Skip to main content

Actions in Depth

Actions are the verbs of a workflow. Each step executes exactly one action and then waits for its expect condition. This page covers every action type with practical examples drawn from real workflows.

For a quick reference of all action types, see Actions.

Mouse Actions

Click

Left-clicks the centre of the matched element.

- intent: click the Save button
action:
type: Click
scope: toolbar
selector: ">> [role=button][name=Save]"
expect:
type: DialogPresent
scope: main_window

DoubleClick

Double-clicks the element. Use for opening files, list items, or anything that requires a double-click to activate.

- intent: open the Downloads folder
action:
type: DoubleClick
scope: explorer
selector: ">> [role=list item][name=Downloads]"
expect:
type: ElementFound
scope: explorer
selector: ">> [role=list item][name=Documents]"

Hover

Moves the mouse to the element without clicking. Use to trigger hover menus, tooltips, or reveal hidden controls (such as close buttons on tabs).

**Supplied data:**
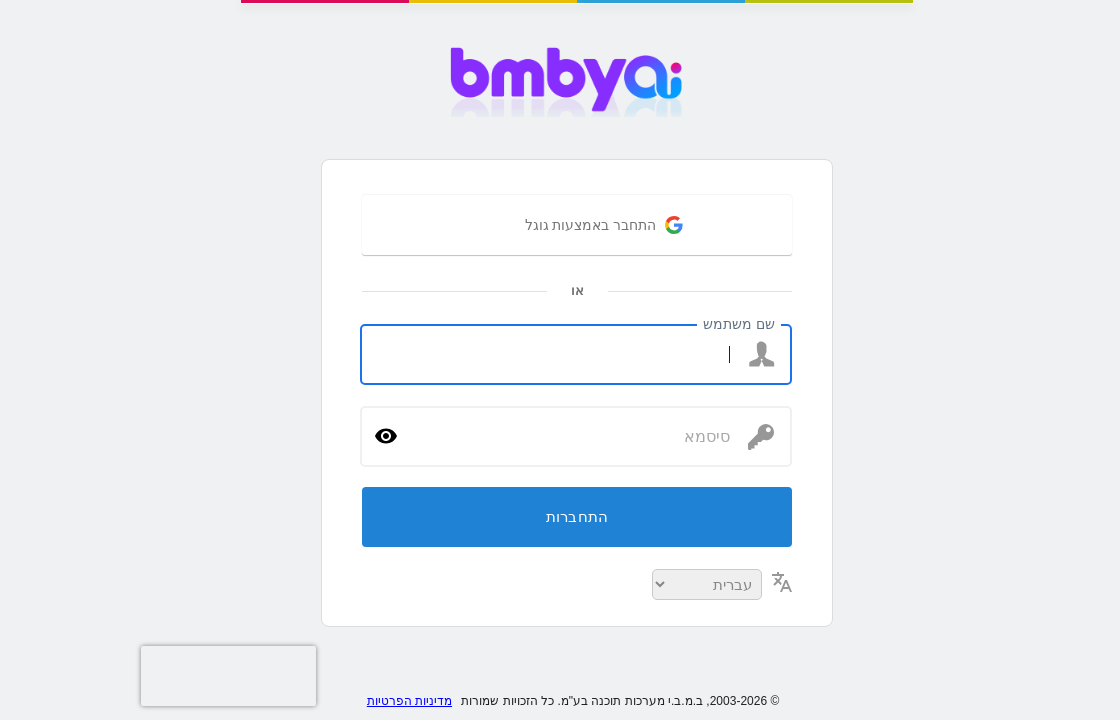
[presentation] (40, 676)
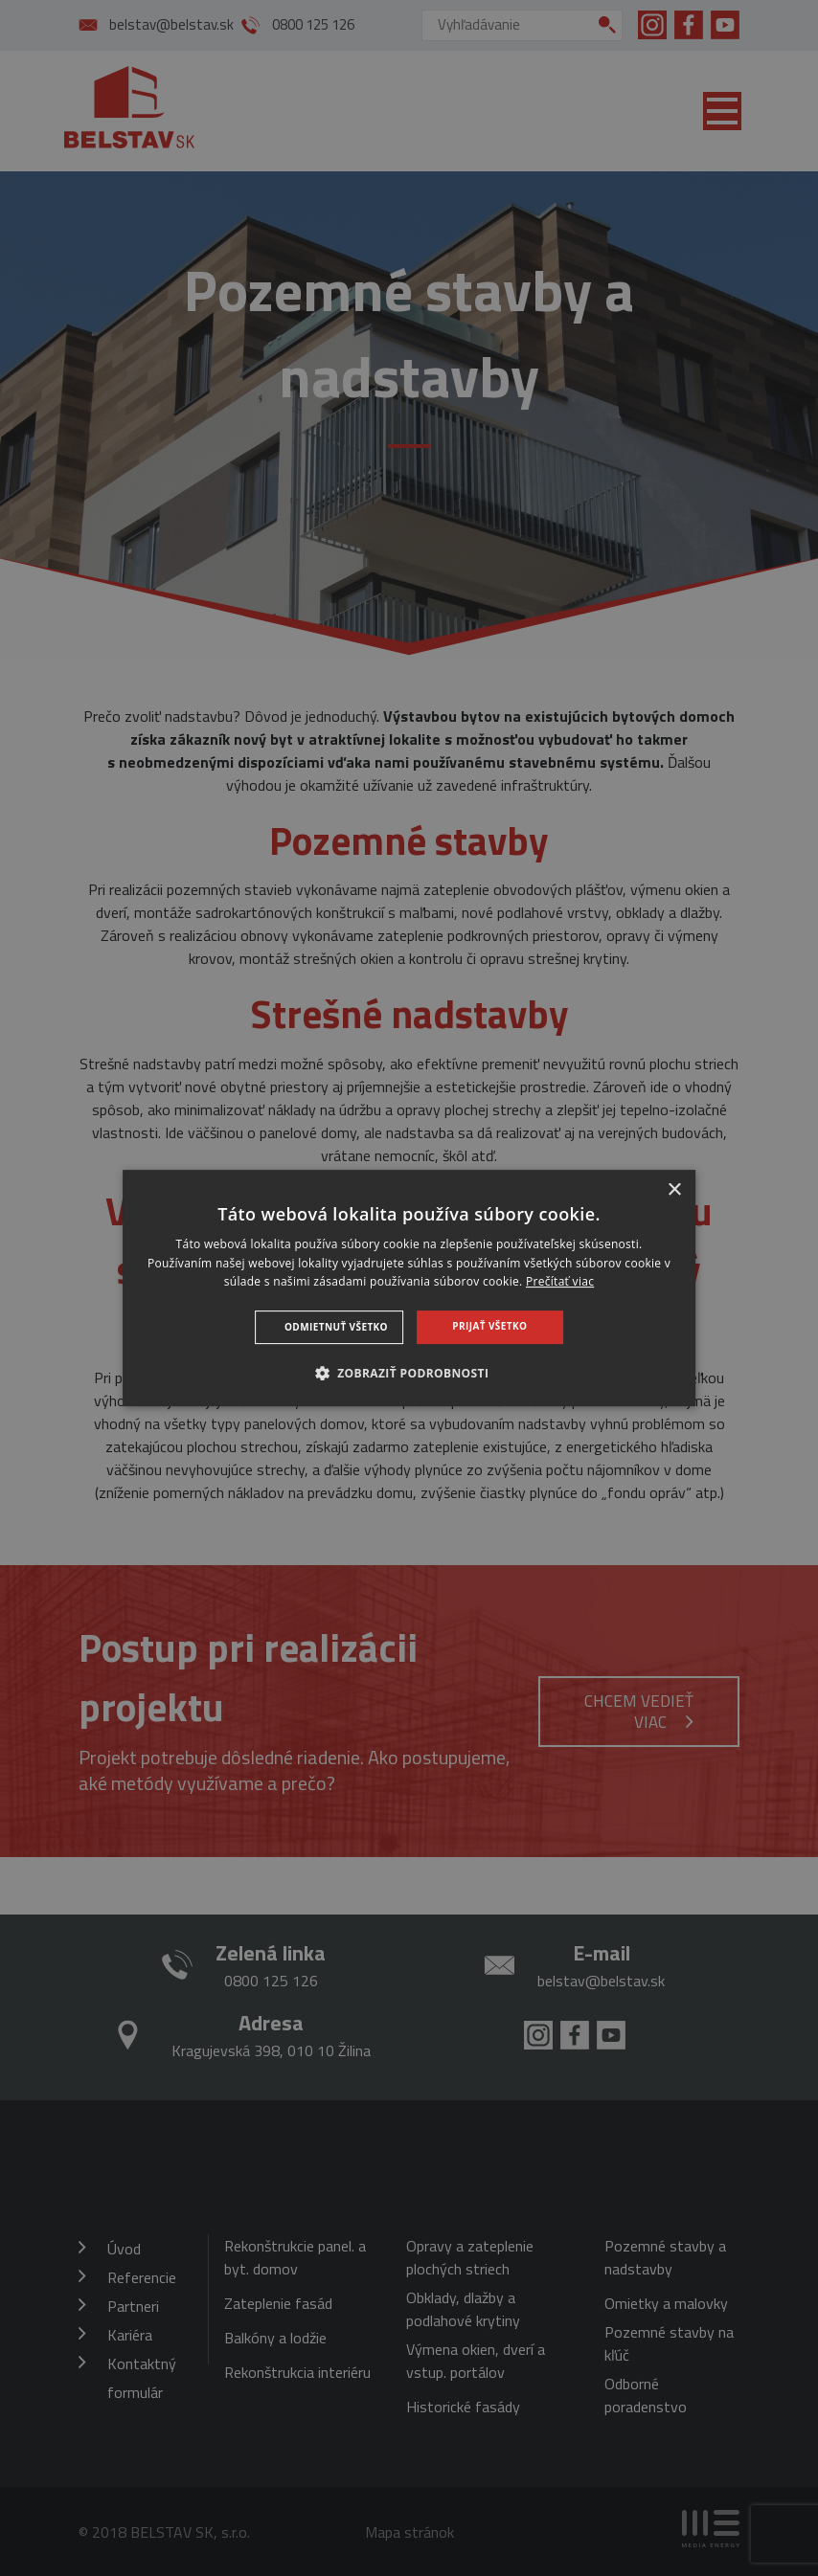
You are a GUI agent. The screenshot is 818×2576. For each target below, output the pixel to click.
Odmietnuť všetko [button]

**Exercise instructions:**
1 – Translate this sentence from the page on workflow actions into Spanish: "Actions are the verbs of a workflow."
2 – Pick up the page on workflow actions after its last sentence and carry it on.

**Answers for the tasks:**
1 – Las acciones son los verbos de un flujo de trabajo.

2 –
- intent: hover tab to reveal close button
action:
type: Hover
scope: tab_list
selector: "> [role='tab item']"
expect:
type: ElementFound
scope: tab_list
selector: "> [role='tab item'] > [role=button][name^=Close]"

ClickAt

Clicks at a fractional position within the element's bounding box. x_pct and y_pct are 0.0–1.0. kind is one of left, double, triple, right, middle.

- intent: right-click the top-left of the canvas
action:
type: ClickAt
scope: canvas_panel
selector: ">> [role=document]"
x_pct: 0.1
y_pct: 0.1
kind: right

Use triple to select all text in an edit field when SetValue is not an option:

- intent: select all text and replace
action:
type: ClickAt
scope: dialog
selector: ">> [role=edit][name=Filename]"
x_pct: 0.5
y_pct: 0.5
kind: triple

ScrollIntoView

Scrolls ancestor containers until the element is within their visible viewport, then stops. Sends wheel events to each scrollable ancestor.

- intent: scroll to the Advanced section
action:
type: ScrollIntoView
scope: settings_panel
selector: ">> [role=group][name=Advanced]"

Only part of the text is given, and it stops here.